I wanted to do ranking in spark, as follows:
Input:
5.6
5.6
5.6
6.2
8.1
5.5
5.5
Ranks:
1
1
1
2
3
0
0
0
Output:
Rank Input
0 5.5
0 5.5
1 5.6
1 5.6
1 5.6
2 6.2
3 8.1
I wanted to know how I can sort these in spark and also get the same ranking as listed above. The requirements are:
I wanted to do this in scala. Can someone help me write code for this?
If you expect just some ranks you could first get all distinct
values, collect them as a List
and transform them into a BroadCast
. Below, I show a dirty example, notice that it isn't guaranteed that the output will be sorted (there might probably be better approaches, but this is the first thing that comes to my mind):
// Case 1. k is small (fits in the driver and nodes)
val rdd = sc.parallelize(List(1,1,44,4,1,33,44,1,2))
val distincts = rdd.distinct.collect.sortBy(x => x)
val broadcast = sc.broadcast(distincts)
val sdd = rdd.map{
case i: Int => (broadcast.value.asInstanceOf[Array[Int]].indexOf(i), i)
}
sdd.collect()
// Array[(Int, Int)] = Array((0,1), (0,1), (4,44), (2,4), (0,1), (3,33), (4,44), (0,1), (1,2))
In the second approach I sort using Spark's functionality, in the RDD's documentation you could find how zipWithIndex
and keyBy
work.
//case 2. k is big, distinct values don't fit in the Driver.
val rdd = sc.parallelize(List(1,1,44,4,1,33,44,1,2))
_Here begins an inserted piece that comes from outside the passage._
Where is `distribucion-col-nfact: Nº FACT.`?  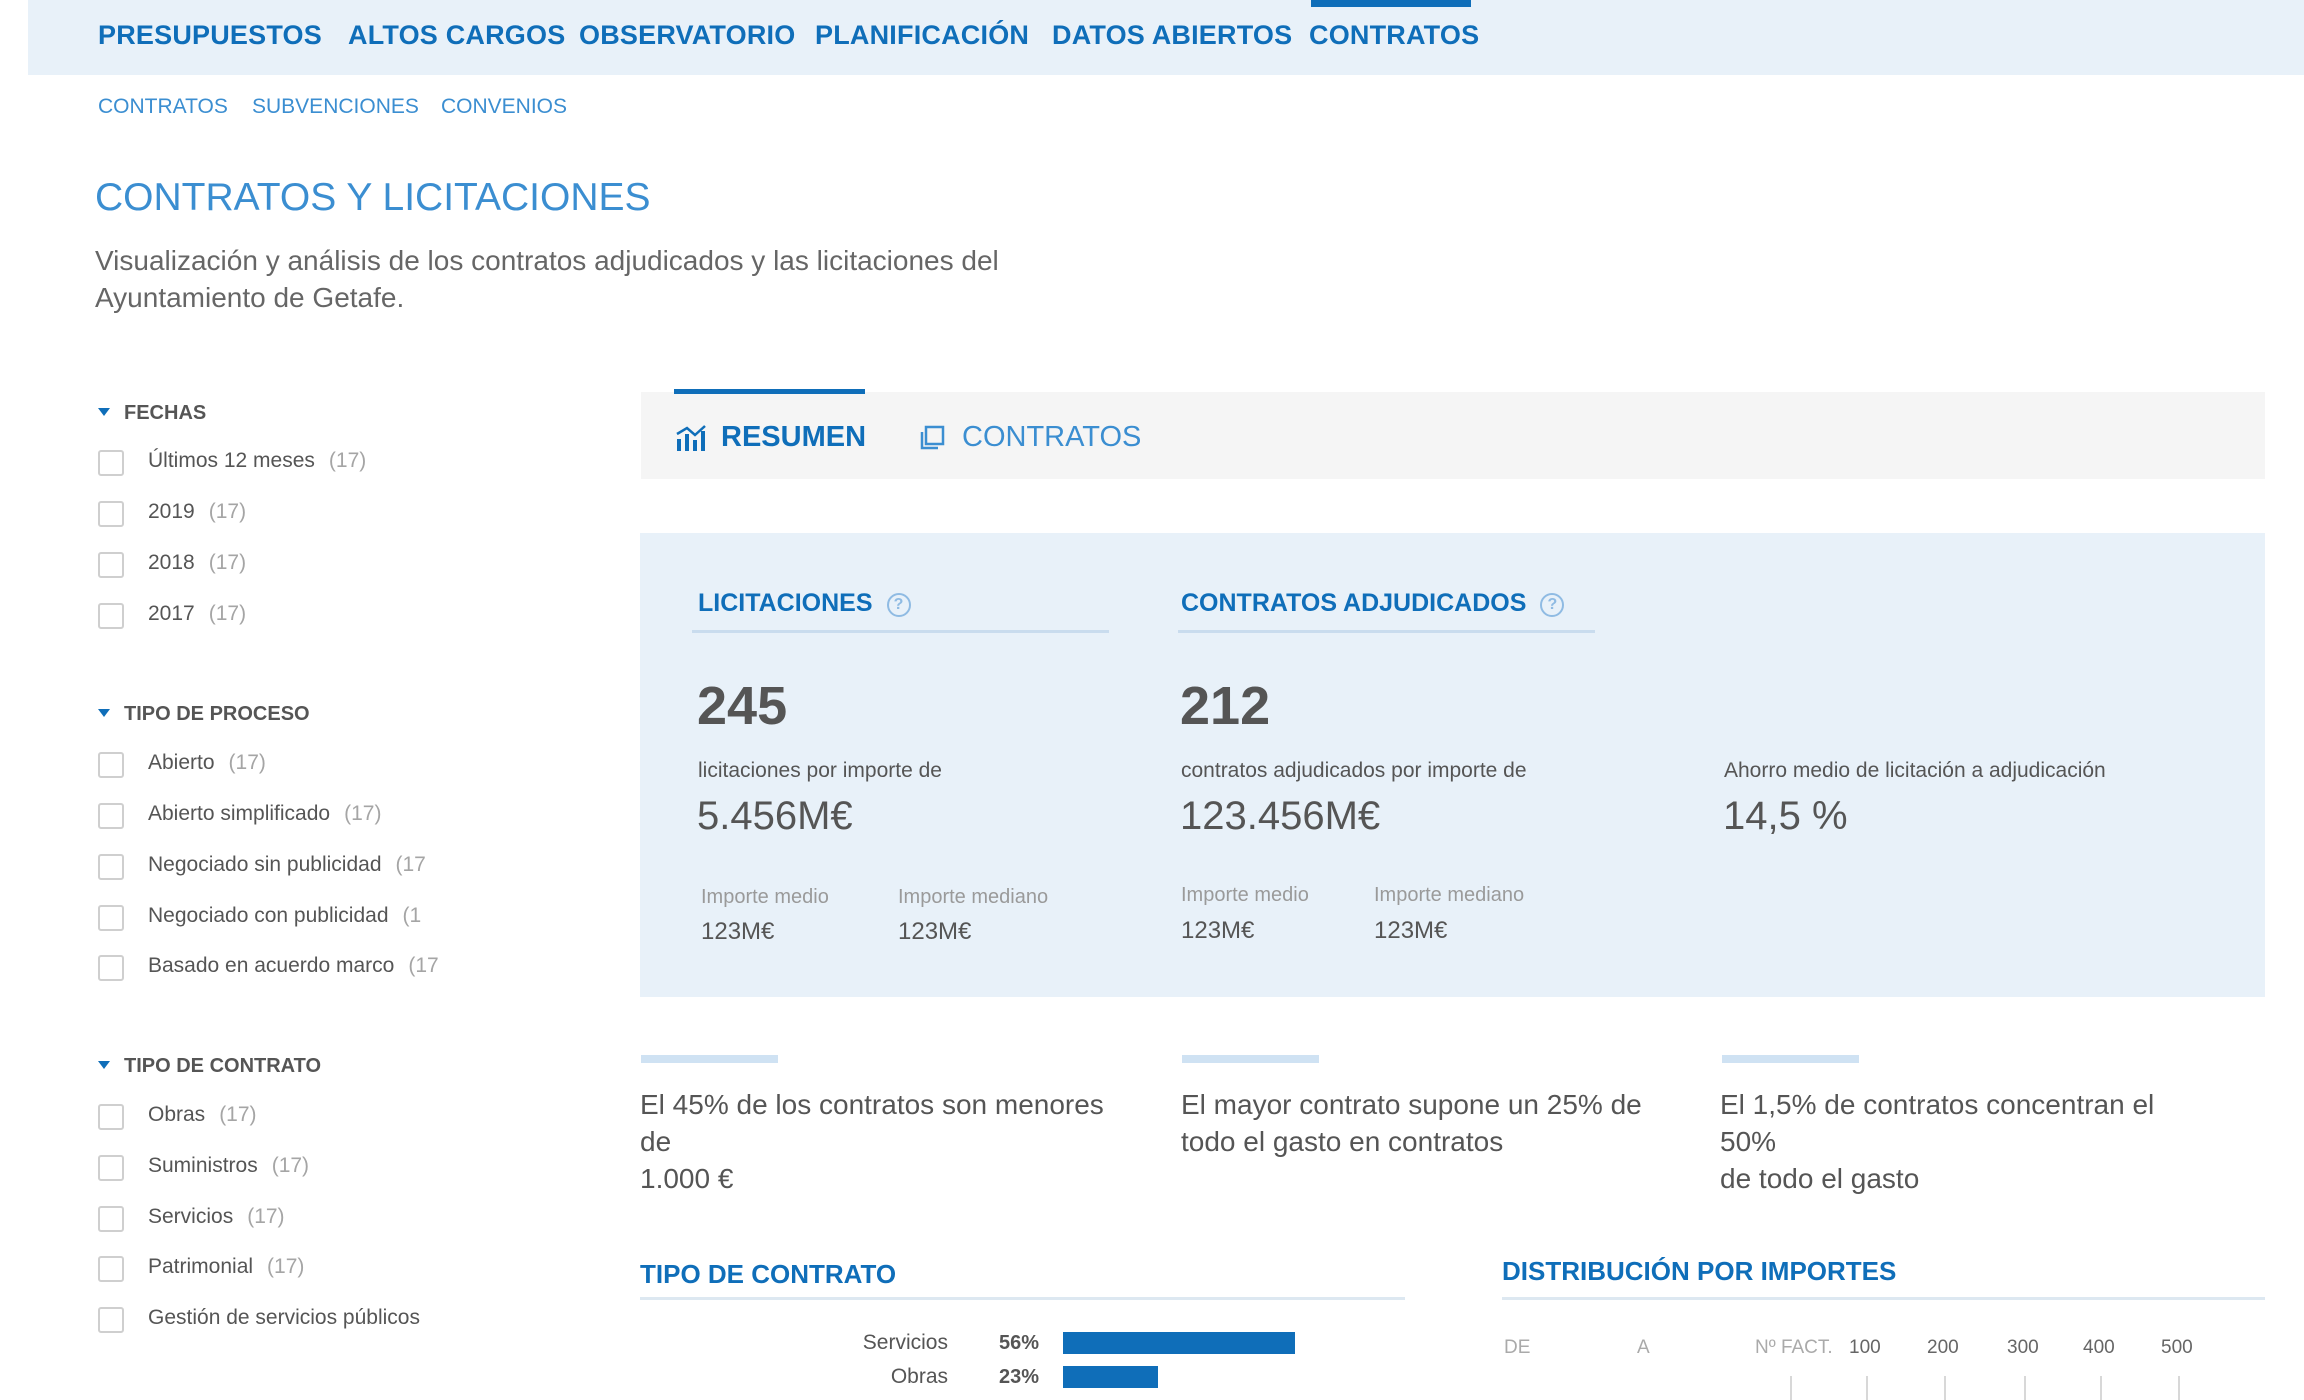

val distincts = rdd.distinct.sortBy(x => x).zipWithIndex
rdd.keyBy(x => x)
.join(distincts.keyBy(_._1))
.map{
case (value: Int, (v1: Int, (v2: Int, index: Long))) => (index, value)
}.collect()
//res15: Array[(Long, Int)] = Array((3,33), (2,4), (0,1), (0,1), (0,1), (0,1), (4,44), (4,44), (1,2))
By the way, I use collect
just for visualization purposes, in a real app you shouldn't use it unless you are sure it fits in the driver's memory.